This special issue consists of extended papers selected from the 2007 International Conference on Information, Communications and Signal Processing (ICICS07). ICICS07 was held in Singapore in December 2007, and it received a positive response from the research communities with more than 700 paper submissions. The papers in this special issue are selected based on their ICICS07 reviews, their relevance to content analysis for media computing, and the timeliness of the research.

The volume of media data (image, video, audio, etc.) has grown tremendously in recent years due to increasing popularity of consumer electronics products such as video camera, prevalence of low-cost high-capacity storage devices, and the increasing proliferation of media data over the Internet and wireless networks. Coupled with the rapidly improving wired and wireless network infrastructure, the demand for intelligent and efficient solutions in media creation, indexing, search, transmission and display is fast growing. This special issue aims to present some recent advances in content analysis for media computing. In particular, it will focus on the following topics: (i) image indexing and retrieval, (ii) video search and classification, and (iii) a combination of works involving audio processing, hand sign understanding and visual quality assessment of videos.

This special issue contains two papers that present some recent advances in image indexing and retrieval. The paper “A review of region-based image retrieval” provides an in-depth survey of various conventional and state-of-the-art region-based image retrieval algorithms. As opposed to the global-based approaches, region-based techniques partition an image into different image regions and extract various visual features from these regions to represent them. The paper focuses in particular on three issues: (a) local region-based features, (b) similarity measures, and (c) relevance feedback based on regions. In the paper “Knowledge propagation in collaborative tagging for image retrieval”, a new knowledge propagation scheme that propagates keywords from a subset of annotated images to the unannotated ones is proposed. The method is based on content analysis of images and training of keyword classifiers. The salient regions of the images are determined and their importance is estimated using support vector machine (SVM). Once the previously unannotated images are tagged with propagated keywords, text-based image search can then be performed.

Video search and classification is another important field in media content analysis. As opposed to the image data, videos contain temporal information and they consist of audio and visual components. Therefore, video search and classification methods need to fully utilize this information. This special issue comprises two papers on video search and classification. Together, they explore how effective audio and visual features can be combined to represent a video and how user interaction can be integrated to improve the performance of video search. In the paper “A new learning algorithm for the fusion of adaptive audio-visual features for the retrieval and classification of movie clips”, a new learning algorithm for audio-visual fusion is proposed. The developed system utilizes perceptual features for content characterization. An adaptive video indexing scheme is used to represent the visual feature, while a statistical model is used to represent the audio feature. These features are then combined and input into an SVM to learn the concepts from a video database. On the other hand, the paper “A cooperative learning scheme for interactive video search” aims to improve the video search performance by integrating user interaction. Based on a text-driven video search engine, a cooperative training strategy is developed to learn from the feedback data. An advantage of the proposed method is that it is able to mine training samples from previous answer sets and combine multiple modalities to learn users’ query intent.

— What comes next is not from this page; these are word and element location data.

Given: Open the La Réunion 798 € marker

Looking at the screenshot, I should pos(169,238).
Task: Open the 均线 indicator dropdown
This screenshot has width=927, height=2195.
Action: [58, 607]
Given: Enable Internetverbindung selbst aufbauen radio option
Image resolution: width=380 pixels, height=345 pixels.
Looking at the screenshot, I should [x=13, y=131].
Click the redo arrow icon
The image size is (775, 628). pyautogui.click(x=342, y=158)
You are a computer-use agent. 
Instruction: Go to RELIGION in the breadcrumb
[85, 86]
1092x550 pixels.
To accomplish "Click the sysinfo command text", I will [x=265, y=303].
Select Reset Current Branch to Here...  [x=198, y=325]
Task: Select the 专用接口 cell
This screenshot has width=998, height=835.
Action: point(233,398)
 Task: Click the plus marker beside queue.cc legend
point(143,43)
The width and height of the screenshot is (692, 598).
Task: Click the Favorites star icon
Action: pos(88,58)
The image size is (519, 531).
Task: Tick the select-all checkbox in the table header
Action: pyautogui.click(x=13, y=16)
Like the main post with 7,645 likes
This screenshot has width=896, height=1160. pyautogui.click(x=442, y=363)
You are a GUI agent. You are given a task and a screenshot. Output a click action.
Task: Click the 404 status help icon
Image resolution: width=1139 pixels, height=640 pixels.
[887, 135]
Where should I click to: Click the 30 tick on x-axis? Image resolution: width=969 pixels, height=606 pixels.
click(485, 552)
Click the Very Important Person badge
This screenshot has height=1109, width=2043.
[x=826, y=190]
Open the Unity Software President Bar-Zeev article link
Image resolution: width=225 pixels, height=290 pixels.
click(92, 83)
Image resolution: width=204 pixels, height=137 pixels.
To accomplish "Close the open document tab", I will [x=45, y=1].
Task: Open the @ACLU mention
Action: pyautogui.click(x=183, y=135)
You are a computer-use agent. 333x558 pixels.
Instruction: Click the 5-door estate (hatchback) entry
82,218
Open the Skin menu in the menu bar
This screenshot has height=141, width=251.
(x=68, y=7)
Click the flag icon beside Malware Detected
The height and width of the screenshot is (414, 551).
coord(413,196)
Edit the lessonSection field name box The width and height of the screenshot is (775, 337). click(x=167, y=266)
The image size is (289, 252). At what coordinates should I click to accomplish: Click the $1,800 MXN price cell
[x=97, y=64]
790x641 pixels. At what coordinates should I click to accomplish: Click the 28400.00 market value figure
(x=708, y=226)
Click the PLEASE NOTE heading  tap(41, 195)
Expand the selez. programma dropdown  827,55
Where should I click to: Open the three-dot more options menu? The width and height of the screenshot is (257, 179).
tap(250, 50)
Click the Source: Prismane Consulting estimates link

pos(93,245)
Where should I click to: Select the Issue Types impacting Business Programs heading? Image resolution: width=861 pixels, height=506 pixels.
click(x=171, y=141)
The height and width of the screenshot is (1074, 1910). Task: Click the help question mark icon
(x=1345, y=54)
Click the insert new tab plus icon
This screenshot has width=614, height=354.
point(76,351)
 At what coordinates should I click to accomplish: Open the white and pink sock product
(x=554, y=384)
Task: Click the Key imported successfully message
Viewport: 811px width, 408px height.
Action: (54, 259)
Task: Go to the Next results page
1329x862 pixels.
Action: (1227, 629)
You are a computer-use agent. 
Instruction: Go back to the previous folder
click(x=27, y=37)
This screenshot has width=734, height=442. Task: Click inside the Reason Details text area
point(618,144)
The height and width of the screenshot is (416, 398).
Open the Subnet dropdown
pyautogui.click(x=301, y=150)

This special issue also contains three papers addressing different aspects in content analysis, which include language identification, sign language phoneme transcription, and visual quality assessment of videos. The paper “Language-dependent contribution measuring and weighting for combining likelihood scores in language identification systems” investigates existing fusion techniques for language identification systems. It proposes a new language-dependent weighting method, and explores various contribution measures, including likelihood ratio and Kullback–Leibler divergence. In the paper “Sign language phoneme transcription with rule-based hand trajectory segmentation”, an effective approach to extract phonemes from sentences of American Sign Language is proposed. A rule-based segmentation technique is employed to segment the hand motion trajectories. This is followed by extraction of feature descriptors using principal component analysis. The segment features are then clustered to obtain the phonemes. Finally, Hidden Markov Models are trained to recognize the sequence of phonemes in the sentences. The paper “Visual quality assessment of video and image sequences–a human-based approach” presents a technique for quantitatively assessing the quality of videos and image sequences without the need for a reference image. The proposed technique can correlate highly with human perception of the video quality.

As the guest editors of this special issue, we would like to thank all the authors for their great efforts in preparing the articles, and all the reviewers for their insightful comments and precious time in reviewing the articles. We are also grateful to the Editor-in-Chief, Prof. S. Y. Kung for his wonderful support in making this special issue possible.